Quite often, programmers, even beginners, are faced with the fact that there is a set of numbers in which you need to find a certain number. This collection is called an array. And to find the desired element in it, there are a huge variety of ways. But the simplest among them can rightfully be considered a binary search. What is the given method? And how to implement binary search? Pascal is the easiest environment for organizing such a program, so we will use it for study.
First, we’ll analyze the advantages of this method, because we can understand
what is the point in studying this topic. So, suppose there is an array with a dimension of at least 100,000,000 elements in which you need to find a specific one. Of course, this problem can easily be solved by a simple linear search, in which we will use the loop to compare the desired element with all those in the array. The problem is that implementing this idea will take too much time. In a simple Pascal program for several procedures and with three lines of the main text, you will not notice this, but when you start more or less large projects with a large number of branches and good functionality, the finished program will take too long to load. Especially if the computer has poor performance. Therefore, there is a binary search, which reduces the search time by at least half.
So, what is the principle of operation of this method? It’s worth saying right away that binary search does not work in any array, but only in a sorted set of numbers. At each next step, the middle element of the array is taken (meaning by the number of the element).
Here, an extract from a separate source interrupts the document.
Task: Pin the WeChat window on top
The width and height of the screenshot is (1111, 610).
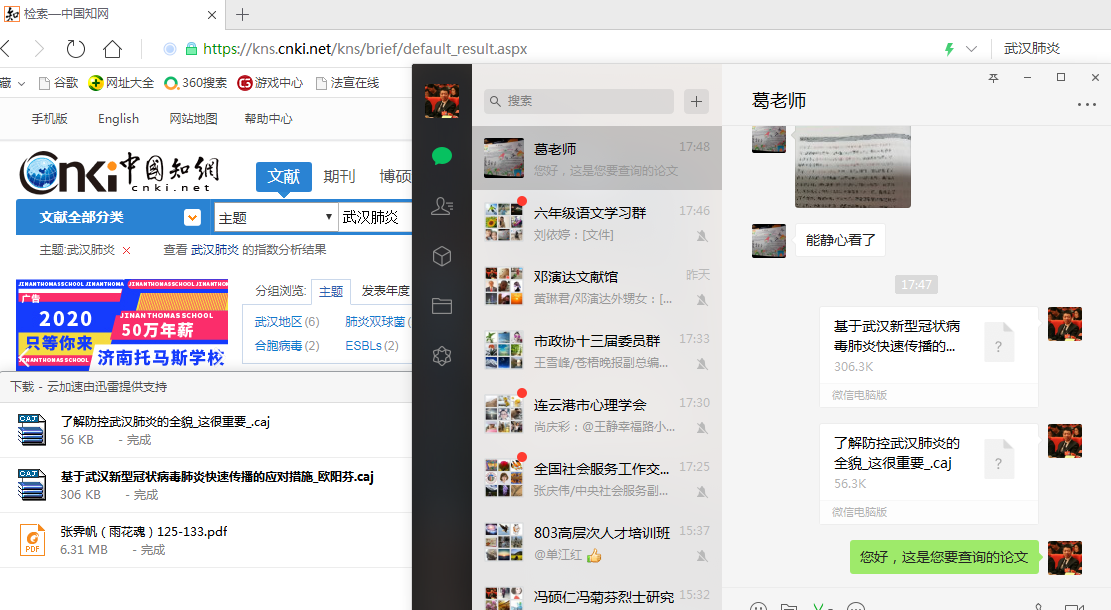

If the desired number is greater than the average, then everything that is on the left, that is, less than the middle element, can be discarded and not searched there. Conversely, if less than average - among those numbers on the right, you can not search. Next, we select a new search area where the first element will be the middle element of the entire array, and the last will remain the last. The average number of the new region will be ¼ of the entire segment, that is (the last element + the middle element of the entire array) / 2. Again the same operation is performed - comparison with the average number of the array. If the desired value is less than the average, we discard the right-hand side, and do the same further, until this middle element is found.
Of course, it is best to look at an example of how binary search is written. Pascal is suitable for anyone here - the version is not important. Let's write a simple program.
It will have an array from 1 to h called "massiv", a variable denoting the lower bound of the search, called "niz", the upper bound, called "verh", the middle element of the search is "sredn"; and the number you are looking for isk.
So, first we assign the upper and lower boundaries of the search interval:
niz: = 1; verh: = h + 1;
Then we organize the cycle "while the lower is less than the upper boundary":
While niz <verh - 1 do begin
At each step, divide the segment by 2:
sredn: = (niz + verh) div 2; {we use div function because we divide without remainder}
Every time we check. If the average is equal to the desired one, we interrupt the cycle, since the desired element has already been found:
if sredn = isk then break;
If the middle element of the array is larger than the desired one, we discard the right side, that is, we assign the middle element to the upper boundary:
if massiv [sredn]> isk then verh: = sredn;
And if on the contrary, then we make it the lower boundary:
else niz: = sredn; end;
That is all that will be in the program.
Let's see how the binary method will look in practice. Let's take such an array: 1, 3, 5, 7, 10, 12, 18 and we will look for the number 12 in it.
In total, we have 7 elements, so the fourth will be the average, its value is 7.
Since 12 is greater than 7, we can discard elements 1,3 and 5. Then we have 4 numbers left, 4/2 without a remainder is 2. So, the new middle element will be 10.
Since 12 is greater than 10, we discard 7. Only 10, 12 and 18 remain.
Here the middle element is already 12, this is the desired number. Task completed - number 12 found.